▸ **Exercise prompt**
Using the listing below, set down each line from the line containing "Where should I click to: Click the Affirm" through the line containing "Given: Click the Clear Scene button", both ends included, exactly and with nothing added.

▸ **Entries shown**

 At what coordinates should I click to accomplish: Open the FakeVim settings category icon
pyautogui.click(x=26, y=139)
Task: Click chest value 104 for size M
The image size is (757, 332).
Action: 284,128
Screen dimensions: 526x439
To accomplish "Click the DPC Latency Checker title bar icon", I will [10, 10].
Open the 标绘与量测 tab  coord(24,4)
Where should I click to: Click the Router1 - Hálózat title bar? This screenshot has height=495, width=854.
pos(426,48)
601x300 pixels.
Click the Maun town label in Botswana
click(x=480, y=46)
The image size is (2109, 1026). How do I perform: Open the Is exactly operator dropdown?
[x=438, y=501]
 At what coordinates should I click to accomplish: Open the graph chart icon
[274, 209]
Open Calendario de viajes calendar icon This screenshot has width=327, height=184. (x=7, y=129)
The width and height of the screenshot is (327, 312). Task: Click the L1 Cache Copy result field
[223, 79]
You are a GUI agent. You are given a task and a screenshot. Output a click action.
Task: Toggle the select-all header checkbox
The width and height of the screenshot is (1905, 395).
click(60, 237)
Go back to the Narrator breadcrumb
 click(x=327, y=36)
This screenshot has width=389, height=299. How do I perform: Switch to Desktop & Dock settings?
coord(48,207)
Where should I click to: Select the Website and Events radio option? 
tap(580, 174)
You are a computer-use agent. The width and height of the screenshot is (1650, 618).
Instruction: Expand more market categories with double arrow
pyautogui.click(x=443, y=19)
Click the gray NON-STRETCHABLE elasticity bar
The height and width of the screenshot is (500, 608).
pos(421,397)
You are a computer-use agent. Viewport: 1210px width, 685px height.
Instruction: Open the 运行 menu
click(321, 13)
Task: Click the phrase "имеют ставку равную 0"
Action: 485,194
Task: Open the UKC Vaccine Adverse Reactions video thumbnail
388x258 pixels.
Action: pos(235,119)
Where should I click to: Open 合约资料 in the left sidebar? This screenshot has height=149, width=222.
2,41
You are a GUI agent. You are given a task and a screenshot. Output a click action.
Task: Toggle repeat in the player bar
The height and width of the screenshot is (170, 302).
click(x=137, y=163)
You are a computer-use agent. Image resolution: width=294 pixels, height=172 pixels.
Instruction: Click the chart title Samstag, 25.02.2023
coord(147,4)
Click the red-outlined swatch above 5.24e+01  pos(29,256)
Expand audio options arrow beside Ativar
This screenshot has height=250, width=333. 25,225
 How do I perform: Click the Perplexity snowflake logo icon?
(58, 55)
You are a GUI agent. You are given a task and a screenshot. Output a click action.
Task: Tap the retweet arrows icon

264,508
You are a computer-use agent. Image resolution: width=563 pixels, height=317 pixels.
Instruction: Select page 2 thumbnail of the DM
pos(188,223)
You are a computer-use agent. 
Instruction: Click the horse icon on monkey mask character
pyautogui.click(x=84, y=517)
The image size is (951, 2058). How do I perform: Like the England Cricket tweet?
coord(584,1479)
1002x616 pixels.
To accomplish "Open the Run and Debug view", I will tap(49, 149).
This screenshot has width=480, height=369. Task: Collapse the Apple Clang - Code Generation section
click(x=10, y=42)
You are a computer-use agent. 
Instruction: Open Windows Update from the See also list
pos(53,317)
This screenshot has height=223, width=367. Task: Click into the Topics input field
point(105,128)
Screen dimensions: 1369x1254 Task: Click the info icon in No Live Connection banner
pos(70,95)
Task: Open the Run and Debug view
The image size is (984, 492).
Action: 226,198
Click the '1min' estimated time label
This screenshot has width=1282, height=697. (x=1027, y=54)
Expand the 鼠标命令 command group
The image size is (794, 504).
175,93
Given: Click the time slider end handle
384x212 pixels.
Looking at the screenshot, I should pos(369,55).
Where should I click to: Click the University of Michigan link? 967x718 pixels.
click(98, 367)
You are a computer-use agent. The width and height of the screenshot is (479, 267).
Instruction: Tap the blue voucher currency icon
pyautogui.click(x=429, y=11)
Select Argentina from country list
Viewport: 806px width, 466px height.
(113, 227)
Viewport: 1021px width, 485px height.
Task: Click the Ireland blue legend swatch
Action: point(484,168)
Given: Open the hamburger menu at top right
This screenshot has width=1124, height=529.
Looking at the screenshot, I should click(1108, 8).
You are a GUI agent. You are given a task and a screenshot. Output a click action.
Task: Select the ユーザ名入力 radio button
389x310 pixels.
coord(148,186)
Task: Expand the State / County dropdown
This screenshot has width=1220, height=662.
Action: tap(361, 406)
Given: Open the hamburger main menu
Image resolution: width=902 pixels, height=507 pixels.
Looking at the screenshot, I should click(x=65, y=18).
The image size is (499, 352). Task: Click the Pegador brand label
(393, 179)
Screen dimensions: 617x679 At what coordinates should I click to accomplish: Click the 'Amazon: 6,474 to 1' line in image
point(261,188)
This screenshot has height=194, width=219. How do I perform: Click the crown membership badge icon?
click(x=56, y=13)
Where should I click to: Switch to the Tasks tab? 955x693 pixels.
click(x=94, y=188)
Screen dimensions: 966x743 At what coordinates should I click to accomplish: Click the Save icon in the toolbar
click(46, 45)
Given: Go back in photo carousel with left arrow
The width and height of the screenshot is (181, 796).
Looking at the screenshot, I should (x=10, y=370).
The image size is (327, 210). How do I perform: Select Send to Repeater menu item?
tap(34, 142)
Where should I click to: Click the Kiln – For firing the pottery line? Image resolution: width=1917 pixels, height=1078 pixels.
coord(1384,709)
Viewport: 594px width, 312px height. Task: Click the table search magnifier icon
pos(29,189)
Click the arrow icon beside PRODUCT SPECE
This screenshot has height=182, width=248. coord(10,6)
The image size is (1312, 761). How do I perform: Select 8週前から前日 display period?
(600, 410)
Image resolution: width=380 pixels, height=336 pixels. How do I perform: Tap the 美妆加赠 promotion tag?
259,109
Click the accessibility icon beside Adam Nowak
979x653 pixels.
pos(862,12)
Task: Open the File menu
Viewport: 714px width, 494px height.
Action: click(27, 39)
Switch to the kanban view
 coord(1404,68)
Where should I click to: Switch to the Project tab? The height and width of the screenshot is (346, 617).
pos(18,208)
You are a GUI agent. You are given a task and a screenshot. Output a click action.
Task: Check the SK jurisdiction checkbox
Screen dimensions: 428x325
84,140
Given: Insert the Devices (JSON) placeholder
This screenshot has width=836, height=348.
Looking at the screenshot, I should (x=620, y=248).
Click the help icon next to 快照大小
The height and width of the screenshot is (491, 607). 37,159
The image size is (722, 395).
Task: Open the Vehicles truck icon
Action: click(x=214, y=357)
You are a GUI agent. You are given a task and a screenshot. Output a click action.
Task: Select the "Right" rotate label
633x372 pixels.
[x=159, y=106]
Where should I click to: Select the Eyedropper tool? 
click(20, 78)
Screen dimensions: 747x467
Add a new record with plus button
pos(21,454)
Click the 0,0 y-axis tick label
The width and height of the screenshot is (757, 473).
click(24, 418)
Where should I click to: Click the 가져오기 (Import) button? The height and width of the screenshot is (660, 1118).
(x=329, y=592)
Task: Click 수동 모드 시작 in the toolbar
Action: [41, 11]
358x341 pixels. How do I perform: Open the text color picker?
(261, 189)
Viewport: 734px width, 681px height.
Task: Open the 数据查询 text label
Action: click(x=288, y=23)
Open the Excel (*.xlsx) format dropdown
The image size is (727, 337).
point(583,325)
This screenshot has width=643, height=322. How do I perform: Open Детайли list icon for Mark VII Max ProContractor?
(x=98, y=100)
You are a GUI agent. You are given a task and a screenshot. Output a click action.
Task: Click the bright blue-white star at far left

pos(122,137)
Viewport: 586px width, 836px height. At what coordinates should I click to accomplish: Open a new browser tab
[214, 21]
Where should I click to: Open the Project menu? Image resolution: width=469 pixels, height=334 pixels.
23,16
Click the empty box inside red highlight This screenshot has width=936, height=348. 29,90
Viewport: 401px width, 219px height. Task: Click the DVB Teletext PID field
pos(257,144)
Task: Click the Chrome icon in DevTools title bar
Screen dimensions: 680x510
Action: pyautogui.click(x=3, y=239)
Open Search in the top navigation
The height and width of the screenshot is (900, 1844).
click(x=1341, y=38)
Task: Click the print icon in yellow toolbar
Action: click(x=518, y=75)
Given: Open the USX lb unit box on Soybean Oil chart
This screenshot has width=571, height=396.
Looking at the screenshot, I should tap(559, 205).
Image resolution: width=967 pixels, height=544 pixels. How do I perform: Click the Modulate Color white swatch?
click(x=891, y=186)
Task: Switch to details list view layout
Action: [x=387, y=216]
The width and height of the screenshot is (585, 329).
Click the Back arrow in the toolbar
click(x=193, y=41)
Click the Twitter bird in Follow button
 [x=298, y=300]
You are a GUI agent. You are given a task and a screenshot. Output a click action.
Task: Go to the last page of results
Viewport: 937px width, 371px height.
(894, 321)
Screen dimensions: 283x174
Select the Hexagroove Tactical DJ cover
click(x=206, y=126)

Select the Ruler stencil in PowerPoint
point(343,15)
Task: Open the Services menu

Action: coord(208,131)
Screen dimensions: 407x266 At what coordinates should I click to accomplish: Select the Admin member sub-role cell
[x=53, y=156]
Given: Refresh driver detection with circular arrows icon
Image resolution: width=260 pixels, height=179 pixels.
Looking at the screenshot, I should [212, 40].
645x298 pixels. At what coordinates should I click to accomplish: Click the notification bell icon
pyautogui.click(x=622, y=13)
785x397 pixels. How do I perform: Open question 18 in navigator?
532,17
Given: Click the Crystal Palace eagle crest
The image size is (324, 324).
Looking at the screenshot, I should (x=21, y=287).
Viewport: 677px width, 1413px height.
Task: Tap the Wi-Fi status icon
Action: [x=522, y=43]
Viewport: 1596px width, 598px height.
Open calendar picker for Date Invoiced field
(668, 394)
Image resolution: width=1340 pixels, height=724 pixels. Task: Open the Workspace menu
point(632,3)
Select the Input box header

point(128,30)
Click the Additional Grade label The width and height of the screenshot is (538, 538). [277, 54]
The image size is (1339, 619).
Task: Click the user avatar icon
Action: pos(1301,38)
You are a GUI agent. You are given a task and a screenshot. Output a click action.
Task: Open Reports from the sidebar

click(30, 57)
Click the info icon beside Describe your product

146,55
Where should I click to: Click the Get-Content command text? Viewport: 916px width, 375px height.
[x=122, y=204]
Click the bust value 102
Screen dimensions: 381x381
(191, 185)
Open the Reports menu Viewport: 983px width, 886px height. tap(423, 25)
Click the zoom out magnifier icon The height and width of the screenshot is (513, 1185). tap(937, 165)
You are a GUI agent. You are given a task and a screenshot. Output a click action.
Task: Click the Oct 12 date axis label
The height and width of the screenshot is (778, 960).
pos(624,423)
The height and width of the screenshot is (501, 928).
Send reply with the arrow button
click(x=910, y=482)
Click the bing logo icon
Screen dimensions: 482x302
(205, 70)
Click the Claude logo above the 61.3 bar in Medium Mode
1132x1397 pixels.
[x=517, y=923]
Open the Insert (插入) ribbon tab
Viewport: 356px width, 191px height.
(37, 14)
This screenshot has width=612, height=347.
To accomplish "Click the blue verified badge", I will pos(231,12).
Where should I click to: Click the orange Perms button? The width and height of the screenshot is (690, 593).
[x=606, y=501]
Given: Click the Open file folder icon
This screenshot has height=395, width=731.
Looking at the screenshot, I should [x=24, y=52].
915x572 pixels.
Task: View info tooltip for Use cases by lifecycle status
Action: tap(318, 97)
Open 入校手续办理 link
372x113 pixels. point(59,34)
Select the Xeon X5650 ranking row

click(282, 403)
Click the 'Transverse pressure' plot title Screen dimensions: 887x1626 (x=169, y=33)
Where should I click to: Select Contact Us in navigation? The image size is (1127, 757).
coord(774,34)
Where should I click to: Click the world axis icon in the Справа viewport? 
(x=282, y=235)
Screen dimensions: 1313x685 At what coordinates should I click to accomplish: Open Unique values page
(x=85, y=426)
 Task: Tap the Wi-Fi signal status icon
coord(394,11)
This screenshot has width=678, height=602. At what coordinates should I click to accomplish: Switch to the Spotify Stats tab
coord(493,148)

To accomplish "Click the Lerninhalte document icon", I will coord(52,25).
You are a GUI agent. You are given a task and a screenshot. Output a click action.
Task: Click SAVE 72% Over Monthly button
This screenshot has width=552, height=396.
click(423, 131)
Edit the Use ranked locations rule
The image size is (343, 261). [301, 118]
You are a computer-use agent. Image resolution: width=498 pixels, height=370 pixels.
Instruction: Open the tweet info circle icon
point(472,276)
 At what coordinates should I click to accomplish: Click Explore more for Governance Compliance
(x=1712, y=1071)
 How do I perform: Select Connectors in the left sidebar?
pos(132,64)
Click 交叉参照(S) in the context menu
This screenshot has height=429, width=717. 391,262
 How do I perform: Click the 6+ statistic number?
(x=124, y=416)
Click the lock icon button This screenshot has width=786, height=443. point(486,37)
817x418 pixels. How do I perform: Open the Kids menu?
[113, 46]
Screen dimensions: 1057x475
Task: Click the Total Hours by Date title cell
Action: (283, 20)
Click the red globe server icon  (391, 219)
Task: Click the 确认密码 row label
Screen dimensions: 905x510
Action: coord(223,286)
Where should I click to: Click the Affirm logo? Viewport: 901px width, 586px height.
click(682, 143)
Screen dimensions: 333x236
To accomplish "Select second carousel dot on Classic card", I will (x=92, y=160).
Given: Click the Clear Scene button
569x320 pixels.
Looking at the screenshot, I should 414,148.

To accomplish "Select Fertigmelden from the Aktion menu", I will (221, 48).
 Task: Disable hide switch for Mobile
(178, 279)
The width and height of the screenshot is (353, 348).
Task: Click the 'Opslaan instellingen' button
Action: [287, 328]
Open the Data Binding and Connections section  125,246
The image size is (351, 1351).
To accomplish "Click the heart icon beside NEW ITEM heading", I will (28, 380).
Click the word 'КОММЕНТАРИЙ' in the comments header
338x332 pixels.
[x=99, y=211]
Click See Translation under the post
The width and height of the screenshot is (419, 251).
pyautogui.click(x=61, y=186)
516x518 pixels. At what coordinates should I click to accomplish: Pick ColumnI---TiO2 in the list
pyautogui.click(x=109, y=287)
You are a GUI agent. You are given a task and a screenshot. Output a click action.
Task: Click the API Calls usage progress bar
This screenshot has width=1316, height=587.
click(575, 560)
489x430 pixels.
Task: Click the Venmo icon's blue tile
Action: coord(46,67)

▸ **Exercise output**
Where should I click to: Click the Affirm logo? Viewport: 901px width, 586px height.
click(682, 143)
Screen dimensions: 333x236
To accomplish "Select second carousel dot on Classic card", I will (x=92, y=160).
Given: Click the Clear Scene button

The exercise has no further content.